Recast the listing from the line with "The height and width of the screenshot is (645, 1024)." up to and including the line with "Action: 76,305" as a Markdown table, using a Row column for the line number and a Text column for the line itself, and leave out any blank lines.

RECORD EXCERPTS =
......

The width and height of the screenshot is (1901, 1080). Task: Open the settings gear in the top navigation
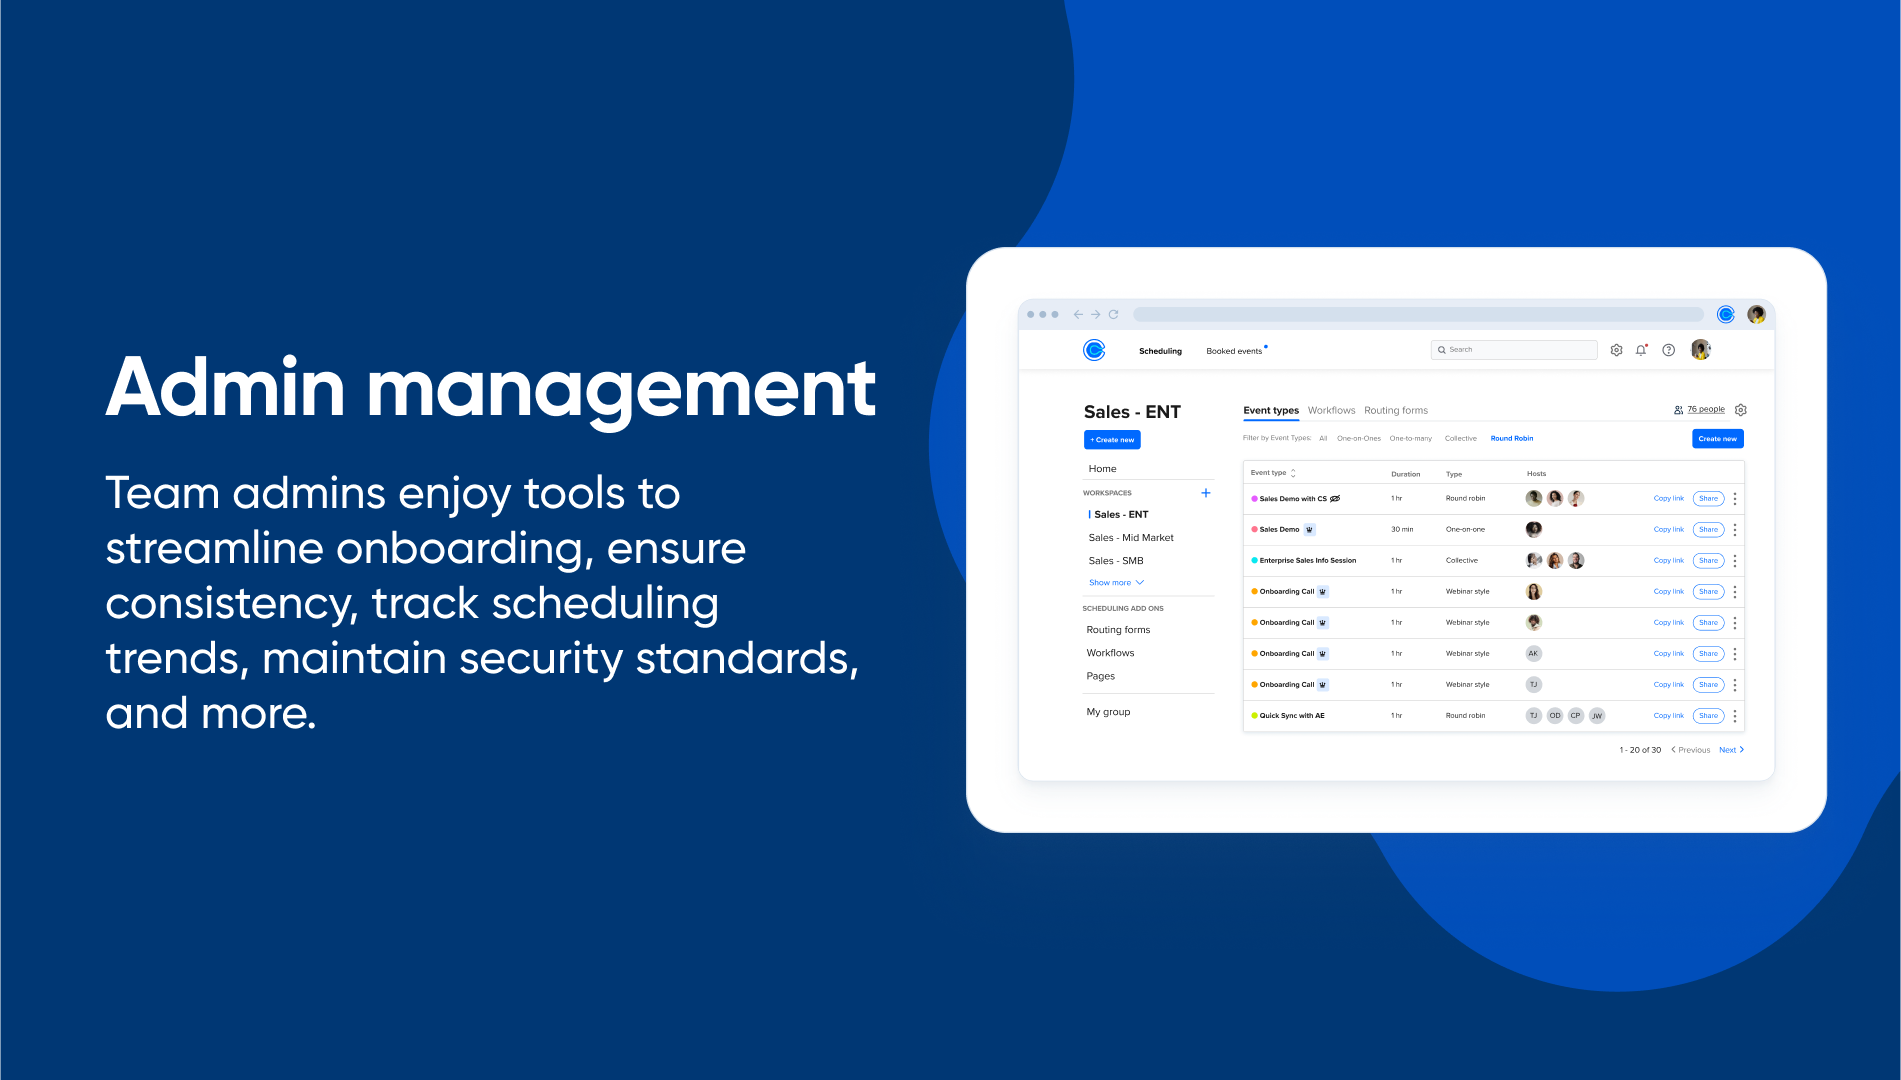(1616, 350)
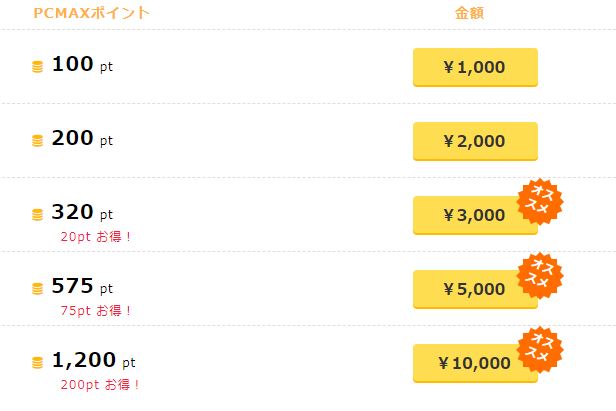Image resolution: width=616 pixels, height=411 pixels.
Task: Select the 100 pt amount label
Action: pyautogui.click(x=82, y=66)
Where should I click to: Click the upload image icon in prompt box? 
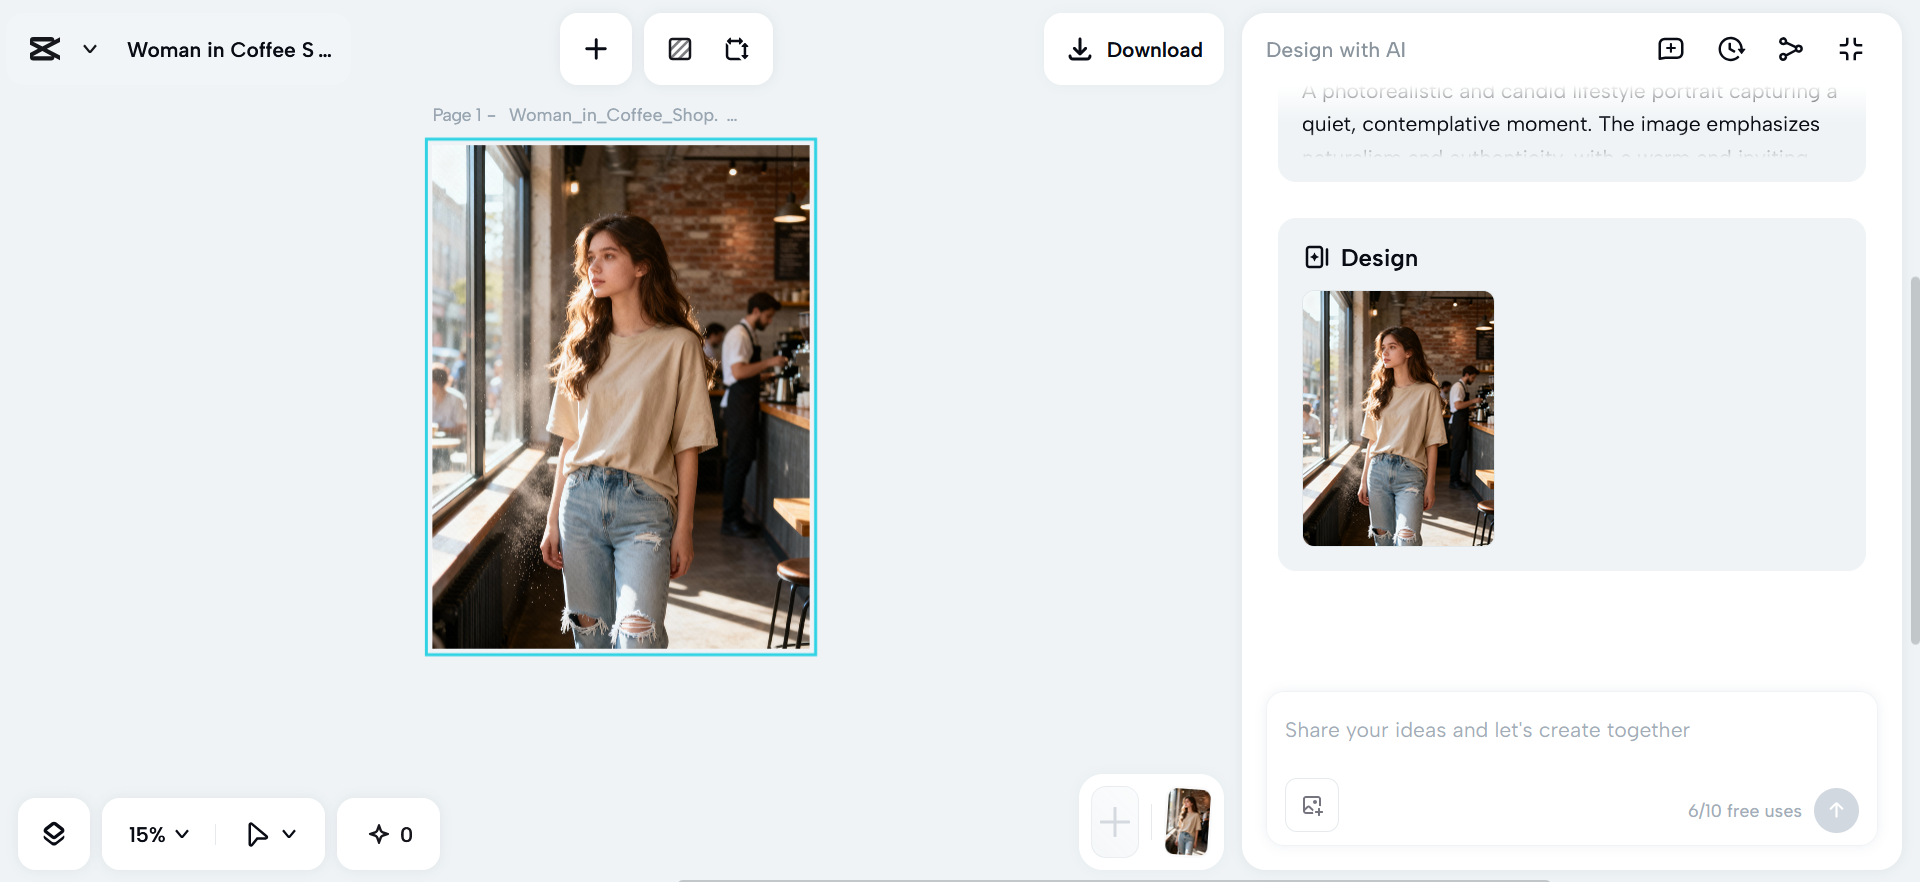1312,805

......

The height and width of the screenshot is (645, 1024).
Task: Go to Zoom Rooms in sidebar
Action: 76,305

......

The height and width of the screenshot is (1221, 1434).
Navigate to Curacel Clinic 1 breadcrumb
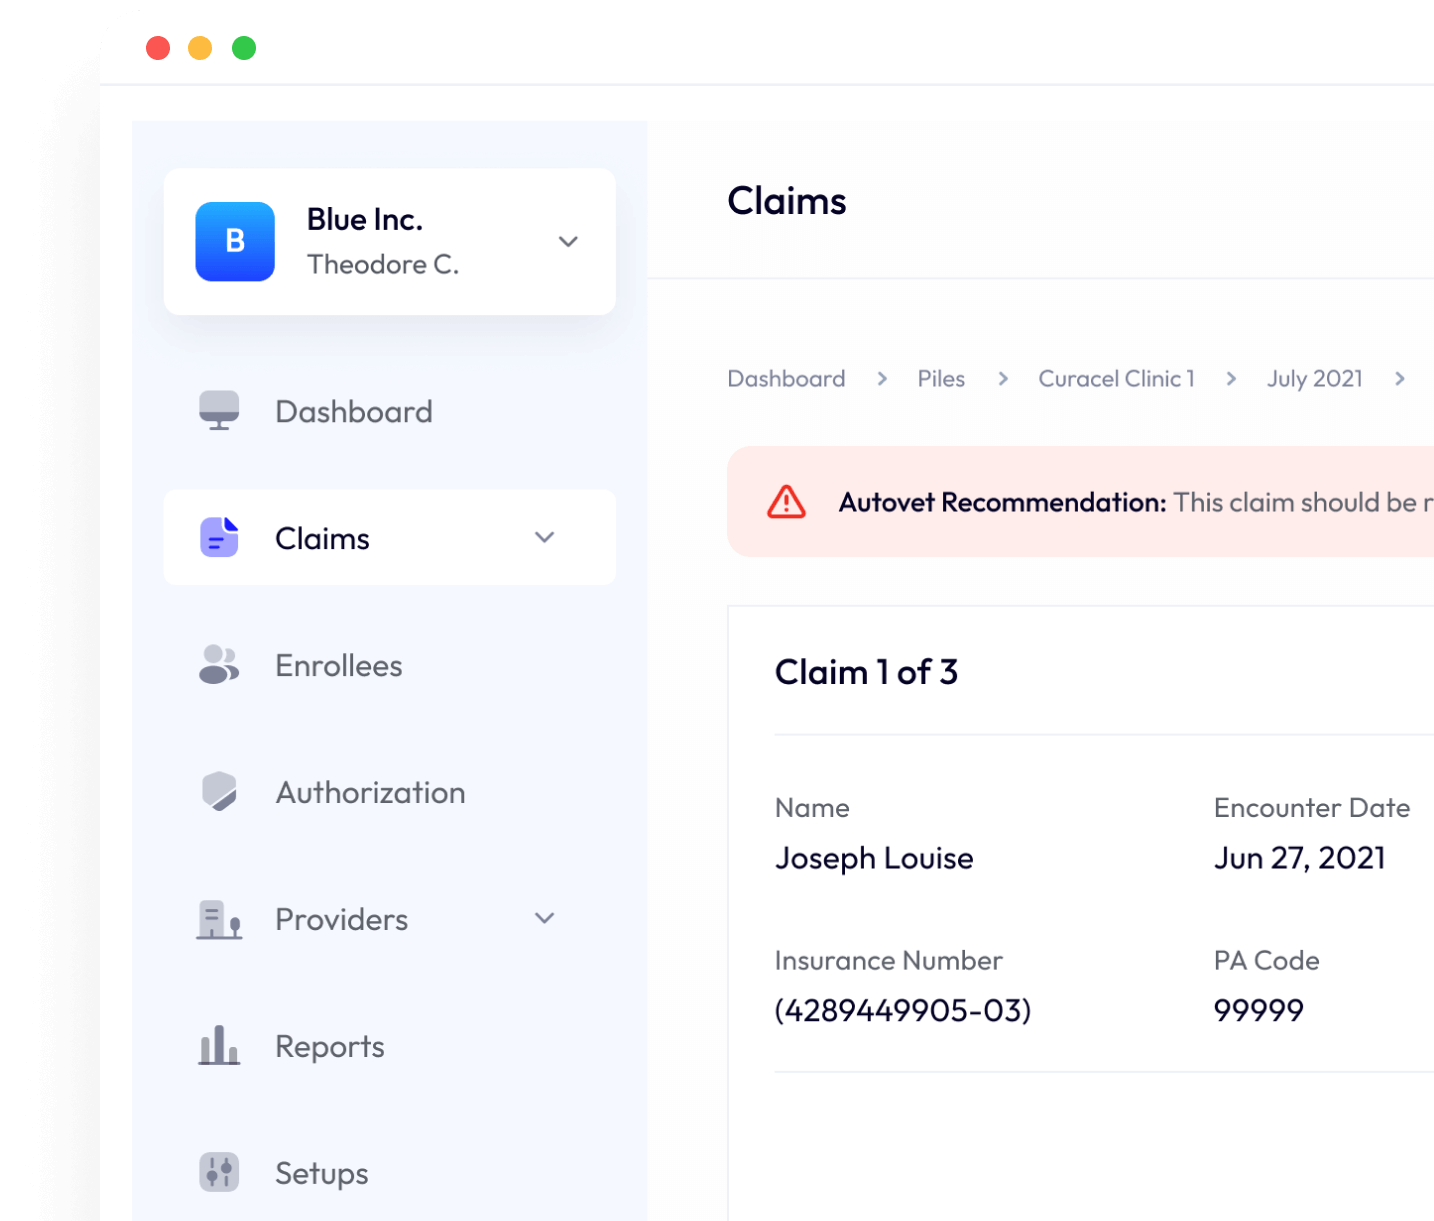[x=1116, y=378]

......

SOLVED PROBLEM =
| Row | Text |
|---|---|
| 1 | The height and width of the screenshot is (645, 1024). |
| 2 | Task: Go to Zoom Rooms in sidebar |
| 3 | Action: 76,305 |